Bolsonarismo tem raízes em um Brasil construído à margem do Estado, afirmam pesquisadores

Enquanto grupos de extrema direita ocupam as ruas nos EUA e na Europa contra a vacinação obrigatória na pandemia, no Brasil essa narrativa não prosperou. Os alertas de Jair Bolsonaro (sem partido) tiveram pouca ressonância na base e não deram origem a um movimento consistente de recusa à imunização.

O descompasso com correntes ultraconservadoras do Hemisfério Norte, na pauta antivacina, ilustra que o bolsonarismo não é mera expressão local do trumpismo ou do neofascismo, mas um fenômeno essencialmente brasileiro.

A reflexão é de Fabio Peixoto Bastos Baldaia, doutor em Ciências Sociais, professor de Sociologia do Instituto Federal da Bahia (IFBA) e um dos responsáveis pela pesquisa O Bolsonarismo e o Brasil Profundo: uma análise sobre a ascensão e a permanência de um fenômeno sociocultural e político.

“A narrativa antivacina se descola do ‘Brasil Profundo’ porque é exótica para os brasileiros, que tomam vacina há décadas, vacinam os filhos etc.

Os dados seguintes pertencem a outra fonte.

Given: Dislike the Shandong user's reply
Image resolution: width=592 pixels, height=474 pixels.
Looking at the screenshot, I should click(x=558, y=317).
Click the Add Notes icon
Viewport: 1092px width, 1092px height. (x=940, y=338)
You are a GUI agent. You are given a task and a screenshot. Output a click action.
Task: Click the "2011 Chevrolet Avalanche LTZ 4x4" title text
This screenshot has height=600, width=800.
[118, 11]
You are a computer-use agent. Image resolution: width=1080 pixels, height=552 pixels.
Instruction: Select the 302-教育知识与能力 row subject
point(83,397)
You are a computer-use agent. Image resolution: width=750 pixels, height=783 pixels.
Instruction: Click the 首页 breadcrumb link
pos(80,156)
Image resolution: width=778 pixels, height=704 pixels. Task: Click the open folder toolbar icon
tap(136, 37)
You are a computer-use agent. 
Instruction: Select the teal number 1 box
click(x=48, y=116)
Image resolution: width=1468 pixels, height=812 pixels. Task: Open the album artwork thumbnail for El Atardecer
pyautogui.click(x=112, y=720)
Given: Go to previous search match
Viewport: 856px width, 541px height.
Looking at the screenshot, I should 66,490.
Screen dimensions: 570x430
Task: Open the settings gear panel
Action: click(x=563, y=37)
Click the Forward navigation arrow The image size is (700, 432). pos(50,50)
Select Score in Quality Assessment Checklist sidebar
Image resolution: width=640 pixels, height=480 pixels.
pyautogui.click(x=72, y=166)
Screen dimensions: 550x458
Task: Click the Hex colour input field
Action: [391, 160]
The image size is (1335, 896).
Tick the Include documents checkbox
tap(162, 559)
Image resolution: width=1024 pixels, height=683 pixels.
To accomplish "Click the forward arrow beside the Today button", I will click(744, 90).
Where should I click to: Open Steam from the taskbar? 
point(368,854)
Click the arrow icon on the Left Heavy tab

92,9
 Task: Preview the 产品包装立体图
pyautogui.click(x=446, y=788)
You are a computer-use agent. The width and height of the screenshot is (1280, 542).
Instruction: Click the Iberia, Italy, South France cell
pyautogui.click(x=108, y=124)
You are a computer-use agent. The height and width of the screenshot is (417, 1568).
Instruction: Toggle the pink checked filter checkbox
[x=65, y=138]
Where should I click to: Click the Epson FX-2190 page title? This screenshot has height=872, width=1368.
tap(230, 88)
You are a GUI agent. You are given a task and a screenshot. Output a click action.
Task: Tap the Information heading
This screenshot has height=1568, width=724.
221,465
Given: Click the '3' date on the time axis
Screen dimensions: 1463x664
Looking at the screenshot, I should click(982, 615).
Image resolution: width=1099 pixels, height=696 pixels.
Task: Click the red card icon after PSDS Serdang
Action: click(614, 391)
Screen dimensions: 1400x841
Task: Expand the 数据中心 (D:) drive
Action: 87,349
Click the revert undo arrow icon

Então, já era, porque o discurso do bolsonarismo só funciona quando está colado com a moral popular de longa duração”, analisa Baldaia.

O estudo sobre o bolsonarismo começou em novembro de 2020 é uma das frentes do Grupo de Pesquisa Laboratório de Estudos Brasil Profundo do IFBA. Em julho deste ano, Baldaia publicou um artigo com os resultados parciais da pesquisa em conjunto com os professores Tiago Medeiros e Sinval Silva de Araújo.

Medeiros é professor de Filosofia do IFBA e realizou parte de seus estudos de doutorado na Universidade de Harvard, nos EUA, sobre as raízes da institucionalidade. A tese foi defendida em 2020 na Universidade Federal da Bahia (UFBA). Araújo é professor de Sociologia do IFBA, mestre em Ciências Sociais e doutor em Serviço Social.

Os três estão na fase final de produção de um novo artigo sobre o bolsonarismo, para publicação em inglês na revista Brazilian Journal of Development em novembro. Em conversa com o Brasil de Fato, eles ressaltam a importância desse objeto de pesquisa para compreender a conjuntura do país.

Na interpretação do grupo, o bolsonarismo capitaneou um sentimento de anti-institucionalidade que vem sendo alimentado durante séculos no chamado Brasil Profundo.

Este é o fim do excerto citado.